Puedo poner así algunas progresiones en el sentido de decir: “bueno, si estos adultos que lo rodean, los padres o la escuela le dan las herramientas necesarias, este pibe puede ir por tal camino; porque le gusta, supongamos, la música. Y a lo mejor termina siendo un excelente violinista o qué sé yo”. Y más todavía porque hay cosas bastante malas en nuestro país, en este momento ,como para pensar en un camino más o menos claro para el futuro.
Yo soy esperanzada: pienso que hay gente que puede salir adelante, pero también hay gente que no. Eso también lo tengo muy claro.
—¿Quiénes no pueden salir adelante, usted cree que es por el contexto o porque no tienen las herramientas?
—Yo creo que todo empieza por lo social y lo político, eso hace que una persona crezca o no. Cuando se dice que una persona no tiene los medios o no llega es porque no le han dado o no ha podido absorber por algún motivo lo que se le dio. Nosotros nos formamos los unos a los otros. No hay que olvidarse de que no es solamente la escuela la que educa. Somos todos. Desde la persona que sube al colectivo de una determinada manera y le habla al chofer de una determinada manera hasta los padres, la escuela, maestros, en fin... Estamos todos, y nos educamos todos, porque los chicos nos educan a nosotros. Yo siempre afirmo eso.
A mí me dieron muchos elementos con sus preguntas. Sus preguntas son a veces ingenuas, a veces desopilantes. Pienso que todos nos autoeducamos, y nos educamos entre nosotros. Y yo acepto lo que un chico ve de mí. Pienso en lo que un chico pide, y también en lo que no pide. Hay que observar ese tipo de cosas. ¿Por qué hay chicos que no tienen intereses relativos a determinadas cosas? Y bueno, habrá que ver. Algo le pasa. Eso hay que mirarlo: el adulto tiene la obligación de hacerlo. No solamente los padres ni los maestros. El adulto en general. No le perdono a un caminante de la calle que se porte mal con un chico, le conteste mal o lo que sea y pase. No corresponde.
—¿Considera a la literatura infantil y juvenil hoy como un espacio de resistencia?

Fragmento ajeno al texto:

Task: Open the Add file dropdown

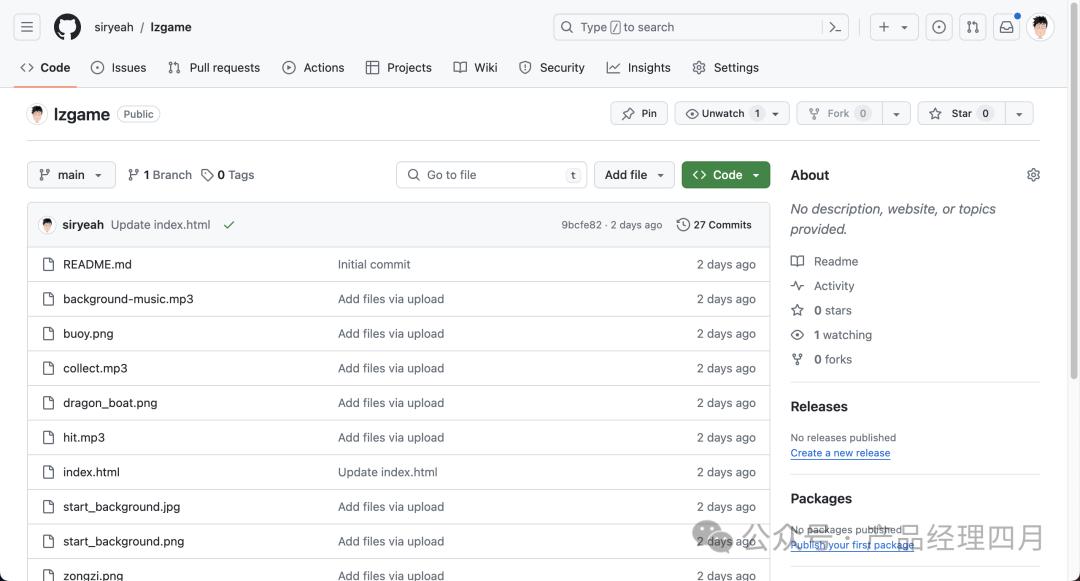Action: tap(634, 175)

—Yo creo que sí. Lo que pasa es que, como en todos los campos, hay de todo. Por supuesto que está el pequeño ejército de los esperanzados que queremos de alguna manera decir algo. Y hay muchas cosas que son interesantes en ese sentido. Otras que no. Como todas las cosas. La sociedad se mueve entre los ideales, el comercio, el dinero. Están quienes trabajan por el dinero, quienes trabajan por las ideas, quienes trabajan solamente porque les gusta el arte. Pero todo eso conlleva una ideología. Y cada cual la va entregando según la practique.

—¿Escribe todos los días?
—No. Soy bastante irregular. Cuando tengo el tema de los papelitos más o menos armados, para mí, escribir significa de alguna manera hilvanar, ponerle orden a las ideas que ya están. Así que tengo temporadas. Últimamente, sí. Por ejemplo, ahora, desde el año pasado a este año saqué cuatro libros. Cosa que no es común en mí. Soy muy larguera.
—Con sus papelitos, alguna idea sale.
—Siempre tengo libretas, papelitos que por ahí se me pierden. Y los vuelvo a escribir. Y a veces eso me beneficia, porque al volverlos a escribir les encuentro sentido. Me beneficia como escritora. Es increíble cómo funciona una con esas cosas. Me pregunto “¿Cómo pude escribir esto? No, no, no. Esto tiene que ir así”.